Hello there.
I would like to know how to perform key deduplication of a CAS table more efficiently than using proc sort. According to this document it is possible to perform this task using hash tables, but the doc uses non-CAS tables.
Heres a sample code using non CAS tables:
data testdata(drop=i j);
array vars var1-var5;
do i=1 to 10e6;
do j=1 to dim(vars);
vars[j]=rand('integer', 1, 10);
end;
output;
end;
run;
proc sort data=testdata out=test1 nodupkey;
by _ALL_;
run;
data test2;
if _N_ = 1 then do;
declare hash h(hashexp:20);
h.defineKey('var1', 'var2', 'var3', 'var4', 'var5');
h.defineDone();
end;
set testdata;
if h.check() ne 0 then do;
output;
h.add();
end;
run;
When trying to use the same code with CAS, I noticed that the resulting table still contains duplicate records, and I assume this is related to parallel execution on different workers, but I'm not sure.
I would appreciate the community's help: is it possible to perform record deduplication of a CAS table using hash tables?
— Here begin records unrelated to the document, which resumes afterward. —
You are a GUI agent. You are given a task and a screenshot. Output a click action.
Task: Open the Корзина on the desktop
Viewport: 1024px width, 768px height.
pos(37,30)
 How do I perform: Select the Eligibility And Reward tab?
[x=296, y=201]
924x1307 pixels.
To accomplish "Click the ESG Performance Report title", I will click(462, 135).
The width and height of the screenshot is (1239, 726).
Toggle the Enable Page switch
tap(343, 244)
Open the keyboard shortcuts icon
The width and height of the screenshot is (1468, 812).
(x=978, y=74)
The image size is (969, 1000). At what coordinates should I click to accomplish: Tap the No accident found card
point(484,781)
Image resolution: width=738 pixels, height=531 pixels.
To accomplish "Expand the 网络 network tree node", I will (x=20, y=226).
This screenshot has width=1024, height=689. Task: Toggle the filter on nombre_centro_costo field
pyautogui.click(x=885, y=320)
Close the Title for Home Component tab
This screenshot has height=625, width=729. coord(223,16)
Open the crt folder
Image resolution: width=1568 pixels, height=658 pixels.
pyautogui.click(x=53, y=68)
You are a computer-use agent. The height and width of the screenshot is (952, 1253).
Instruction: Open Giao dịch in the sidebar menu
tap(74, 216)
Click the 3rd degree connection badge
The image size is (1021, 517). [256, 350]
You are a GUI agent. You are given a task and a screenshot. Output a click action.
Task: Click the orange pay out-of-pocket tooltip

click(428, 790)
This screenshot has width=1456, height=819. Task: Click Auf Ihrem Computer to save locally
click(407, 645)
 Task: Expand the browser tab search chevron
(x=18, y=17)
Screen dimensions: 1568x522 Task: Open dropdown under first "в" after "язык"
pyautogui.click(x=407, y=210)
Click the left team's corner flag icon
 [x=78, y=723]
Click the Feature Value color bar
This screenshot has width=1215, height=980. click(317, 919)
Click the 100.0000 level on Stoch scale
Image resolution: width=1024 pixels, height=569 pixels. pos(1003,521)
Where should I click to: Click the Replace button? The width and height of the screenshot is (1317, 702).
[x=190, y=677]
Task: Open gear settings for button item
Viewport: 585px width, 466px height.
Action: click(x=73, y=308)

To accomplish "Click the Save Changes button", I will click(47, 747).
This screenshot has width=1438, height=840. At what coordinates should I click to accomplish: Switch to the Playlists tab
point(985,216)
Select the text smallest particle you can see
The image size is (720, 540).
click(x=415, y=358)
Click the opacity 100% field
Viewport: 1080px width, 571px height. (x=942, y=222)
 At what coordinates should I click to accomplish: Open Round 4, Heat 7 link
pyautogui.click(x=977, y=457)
If so, how?
Environment information: SAS Viya 3.5 with 4 CAS workers running on linux
Thank you!
@alisio_meneses , Have you tried the deduplicate action in PROC CAS ?
data example;
set sashelp.class;
output;
output;
run;
proc casutil;
droptable casdata="example" incaslib="casuser" quiet;
load data=work.example
outcaslib="casuser"
casout="example"
replace;
run;
proc cas;
deduplication.deduplicate / table = {caslib="casuser", name="example", groupBy={"name"}}
noDuplicateKeys=true
casOut={name="deduplicated", caslib="casuser", replace=true};
quit;
I don't have viya , but if you do:
data test2 /single=yes ;
I think that should force the step to run in a single thread, as in this example: https://documentation.sas.com/doc/en/pgmsascdc/9.4_3.5/casdspgm/p10ux48pz7qknzn1ux1bs48vplnx.htm#n05... .
Hi! Thanks for replying. I think you may be right, and it might work. But if it should work, doesn't it limit the usage of CAS resources (like massive parallel processing), thus making it possibly slower than using PROC SORT. I'll have a go anyway.
Yes, probably. : )
My understanding is if you want to do things that rely on order of the data being processed (e.g. retain statement, lag, etc), you need to run it single threaded, to avoid different threads getting different chunks of data. But again, that's just based on reading the docs a bit and chatting with folks, I haven't tested this. If you turn on that option, does it work?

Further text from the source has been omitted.